The video was posted on Mercedes-Benz’s official Sina Weibo (微博) account on Saturday and later removed due to a public blacklash, the Chinese Communist Party’s Global Times newspaper said.
“The makeup of the female model looked like slanted eyes and once again aroused a heated discussion from netizens with many blaming that the makeup reflects Western stereotypes about Asian people,” the paper said on Tuesday.
The report included a screenshot of the video showing a woman who is apparently Chinese, although Bloomberg News has not seen the full version of the ad.

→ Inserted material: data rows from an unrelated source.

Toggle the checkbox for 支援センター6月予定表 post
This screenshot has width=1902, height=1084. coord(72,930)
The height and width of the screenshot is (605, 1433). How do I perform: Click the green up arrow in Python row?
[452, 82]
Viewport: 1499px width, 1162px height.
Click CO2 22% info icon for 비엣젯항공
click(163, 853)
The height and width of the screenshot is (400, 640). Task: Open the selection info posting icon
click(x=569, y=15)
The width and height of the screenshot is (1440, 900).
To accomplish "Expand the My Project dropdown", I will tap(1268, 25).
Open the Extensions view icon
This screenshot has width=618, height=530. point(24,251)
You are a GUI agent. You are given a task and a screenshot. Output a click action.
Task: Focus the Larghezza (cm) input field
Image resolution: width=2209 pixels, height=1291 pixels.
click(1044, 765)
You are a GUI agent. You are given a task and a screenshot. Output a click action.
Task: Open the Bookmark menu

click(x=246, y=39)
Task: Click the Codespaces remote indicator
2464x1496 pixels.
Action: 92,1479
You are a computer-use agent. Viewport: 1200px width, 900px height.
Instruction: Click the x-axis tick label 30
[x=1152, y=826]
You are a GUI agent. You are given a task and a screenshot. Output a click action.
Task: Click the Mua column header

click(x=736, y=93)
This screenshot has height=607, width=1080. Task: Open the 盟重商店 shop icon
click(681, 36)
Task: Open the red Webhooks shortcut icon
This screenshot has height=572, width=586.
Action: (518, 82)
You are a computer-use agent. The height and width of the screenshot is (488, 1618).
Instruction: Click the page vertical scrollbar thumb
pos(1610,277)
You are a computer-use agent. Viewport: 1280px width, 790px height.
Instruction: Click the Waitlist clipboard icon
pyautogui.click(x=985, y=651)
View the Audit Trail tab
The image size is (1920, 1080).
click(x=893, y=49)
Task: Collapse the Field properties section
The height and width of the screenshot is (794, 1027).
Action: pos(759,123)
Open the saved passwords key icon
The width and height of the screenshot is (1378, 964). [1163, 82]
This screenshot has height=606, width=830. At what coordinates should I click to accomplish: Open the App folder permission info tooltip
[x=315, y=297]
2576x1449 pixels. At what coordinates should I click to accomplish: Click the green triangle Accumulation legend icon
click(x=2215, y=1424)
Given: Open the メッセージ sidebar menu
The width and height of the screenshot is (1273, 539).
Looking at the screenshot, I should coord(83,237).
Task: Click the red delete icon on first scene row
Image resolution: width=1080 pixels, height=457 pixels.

E-mails and telephone calls to Martin Sauber and Juan Zhou, the China press representatives for Daimler AG, were not immediately returned.
The episode makes Mercedes-Benz the latest target of consumer nationalism in China that in the past has dealt a blow to Dolce & Gabbana, Hennes & Mauritz and others.
Last week, Chinese social media platforms erupted over allegations that Walmart Inc had stopped selling items from Xinjiang at its Sam’s Club grocery stores in the Asian nation.
Christian Dior SE stopped using a photo of a model last month that state media said was “smearing Asian women.”
Chinese Internet users have recently been debating the way that models’ eyes are shown in advertising. The Chinese company Three Squirrels Inc (三隻松鼠) recently apologized for ads featuring model Cai Niang Niang (菜孃孃) wearing makeup that accentuated the slant of her eyes, the South China Morning Post reported.
The model hit back on Sina Weibo, saying: “With small eyes, am I not Chinese? I totally agree with patriotism. However, creating big problems out of normal matters has become a morbid obsession.”
Daimler last week said it would slash its stake in the Denza electric vehicle joint venture with China’s BYD Auto Industry Co (比亞迪汽車) following years of weak sales.
BYD would own 90 percent of the business and Daimler 10 percent after an equity transfer the companies plan to complete in the middle of next year, the Mercedes-Benz maker said.
The joint venture was started in March 2012. Its weak profitability has been a concern at Daimler for years, even as sales for its Mercedes luxury vehicles continued to surge in China.